Cet informateur anonyme, travaillant au sein de la branche automobile du groupe, indiquait que GBH réalisait 18 à 28% de marges nettes dans ce secteur dans nos régions, soit 4 fois celles réalisées dans l’Hexagone sur les mêmes voitures vendues.
Il mettait également en doute les arguments avancés par la direction du groupe, à savoir des frais d'approche qui expliqueraient ces données. Selon Emmanuel Fansten, ces coûts d’approche ne représenteraient que 15 à 20% du prix de vente final, soit l’équivalent de la TVA dans l’Hexagone. Il y aurait des frais appliqués qui profiteraient en réalité à nombre d’entreprises intermédiaires, qui appartiennent elles-mêmes à la constellation d’entreprises de GBH.
Une structuration qui permettrait d’accumuler des marges, de ventiler les bénéfices et d’alléger les comptes d’exploitation des entreprises les plus rentables, selon l'enquête.
GBH se défend et, dans son communiqué, insiste sur le fait qu’il évolue dans un marché concurrentiel, que ce soit dans la grande distribution alimentaire ou l’automobile. Le groupe affirme également pratiquer des prix attractifs.
Une version mise à mal par l’Autorité de la concurrence. En 2019, elle avait analysé en profondeur le fonctionnement des marchés en outre-mer, et soulignait que si aucune sur-marge isolée n’était directement responsable des écarts de prix avec l’hexagone, c’est l’accumulation des marges à chaque maillon de la chaîne qui posait problème.

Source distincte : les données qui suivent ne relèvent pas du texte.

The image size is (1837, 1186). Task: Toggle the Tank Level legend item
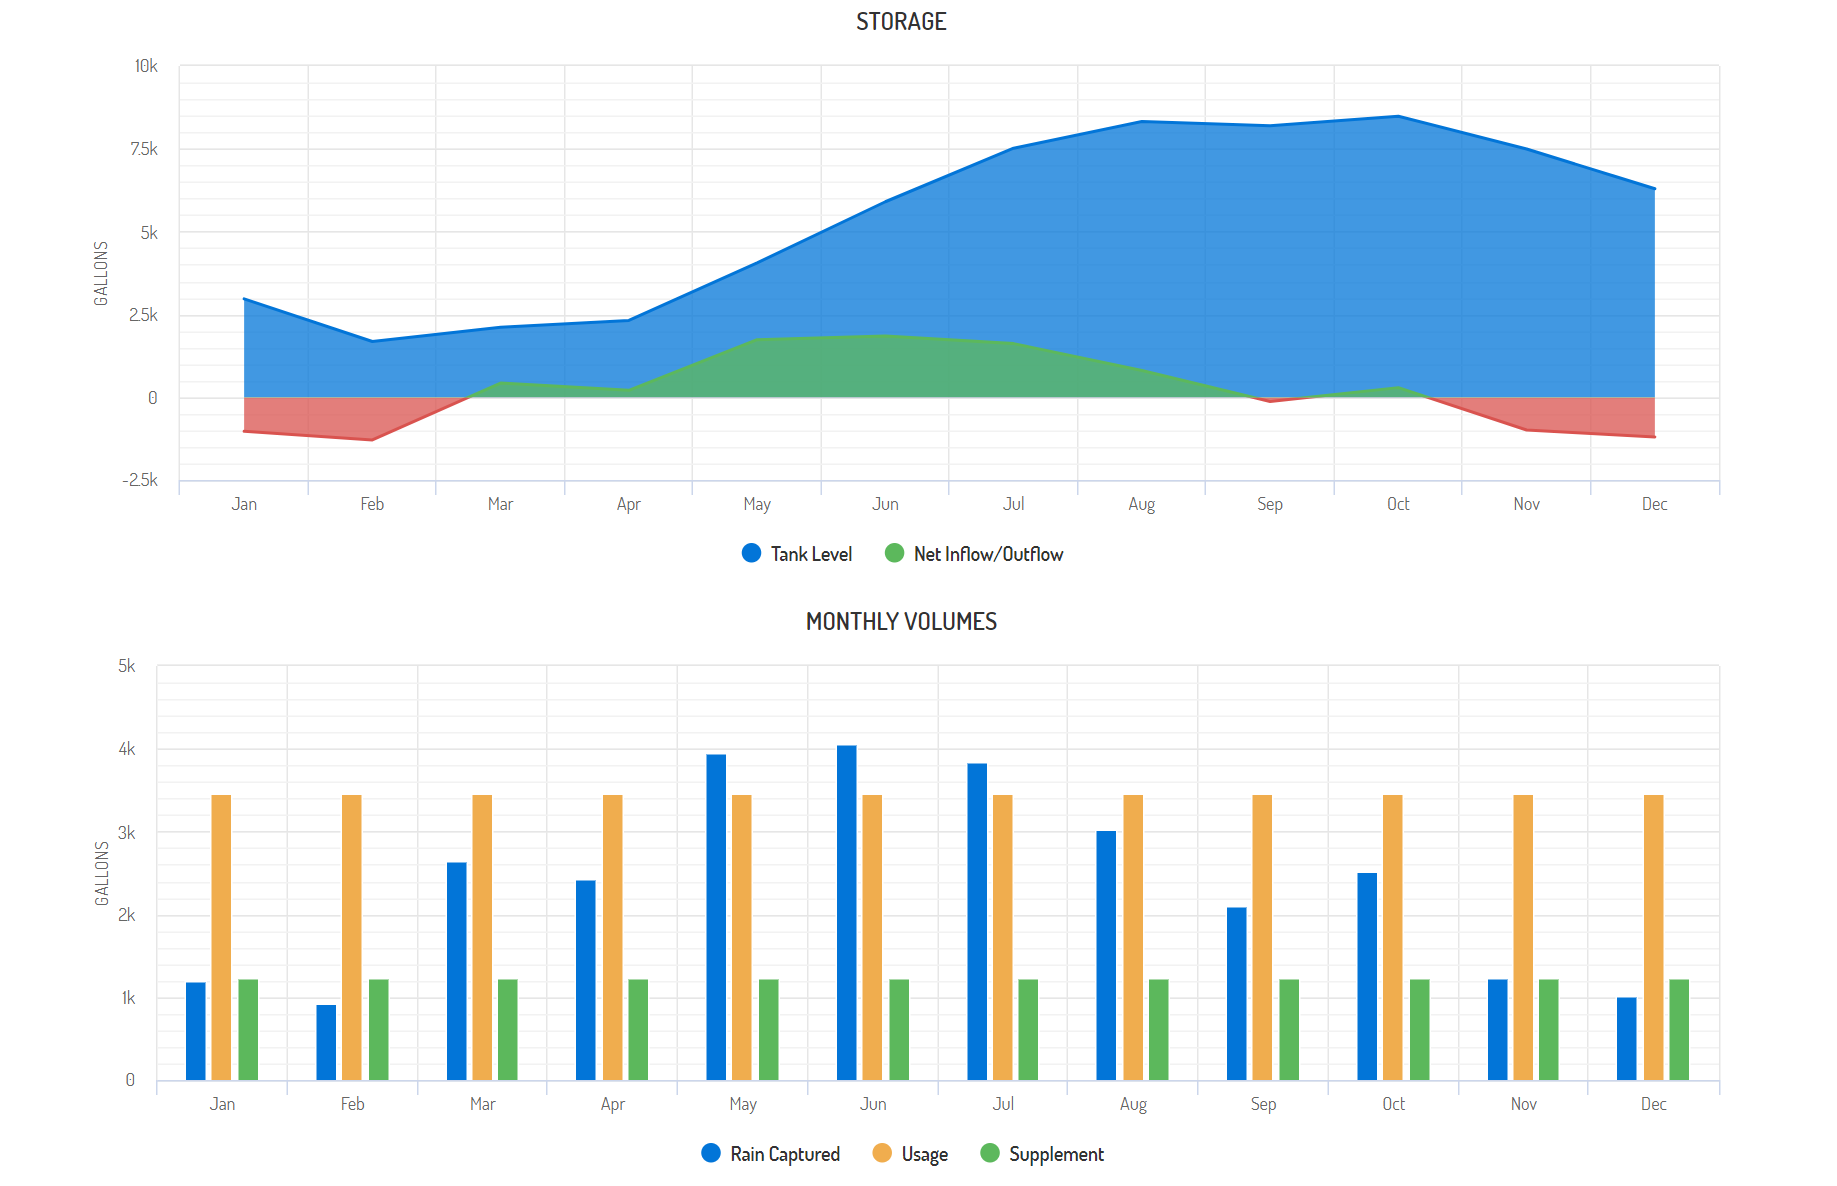[810, 554]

L’accumulation des marges des acteurs de toute la chaîne des produits de grande consommation qui peut expliquer une partie des écarts de prix avec la métropole.
Autorité de la concurrence (juillet 2019)

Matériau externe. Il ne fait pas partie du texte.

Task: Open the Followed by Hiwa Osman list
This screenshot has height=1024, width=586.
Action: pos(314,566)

En clair, chaque acteur, du grossiste, à l’importateur en passant par le distributeur, ajoute une marge, et c’est cette addition qui finit par peser lourd sur le portefeuille des consommateurs.
Dans son communiqué, GBH affirme que "les marges pratiquées dans les Doms sont les mêmes que celles constatées à l’international pour des opérateurs qui sont à la fois importateurs et distributeurs".
[...] comme nos concurrents localement, nous faisons deux métiers, celui d’importateur et de distributeur. Le métier d’importateur consiste à commander, stocker, former les équipes, distribuer et mettre en œuvre la communication et la stratégie de la marque. L’entreprise finance entre 3 et 5 mois de stock pour les voitures neuves et entre 3 et 6 mois de stock pour les pièces de rechange, cela n’existe pas dans l’Hexagone. Ce métier demande donc des immobilisations financières très importantes.
Extrait communiqué GBH
Et c’est là que GBH est un acteur clé. Le groupe n’est pas juste un distributeur : il est grossiste, importateur et distributeur. Autrement dit, il contrôle plusieurs niveaux de la chaîne. Une intégration verticale qui selon l’Autorité de la concurrence est une situation "susceptible de soulever des risques de concurrence … Un acteur intégré pourrait en effet être incité à privilégier ses enseignes au détriment de ses concurrents".
Par ailleurs, GBH met en avant la concurrence existante. Cependant, dans l’automobile, par exemple, le groupe Bernard Hayot, détient près de 50% des parts de marché dans la vente de voitures.
Dans son giron, trois concessions majeures en Guadeloupe : SGDM pour Mercedes, Carmo pour Toyota et Cama pour Renault.
Ce qui est frappant, c’est qu’il n’existe qu’une seule concession pour chacune de ces marques. Vous voulez une Hyundai en Guadeloupe ? Vous passez forcément par GBH. Contrairement à ce qu’on peut voir ailleurs, où plusieurs concessionnaires d’une même marque peuvent coexister et ainsi encourager une guerre des prix pour attirer les clients.
Le groupe Bernard Hayot, en fin de communiqué, insiste sur le fait que "le problème de la vie chère est bien antérieur à l’existence de GBH et trouve son origine dans une problématique structurelle : l’éloignement. En 1952, 8 ans avant la création de notre groupe, l’Etat accordait déjà une prime de vie chère à ses fonctionnaires" conclut-il.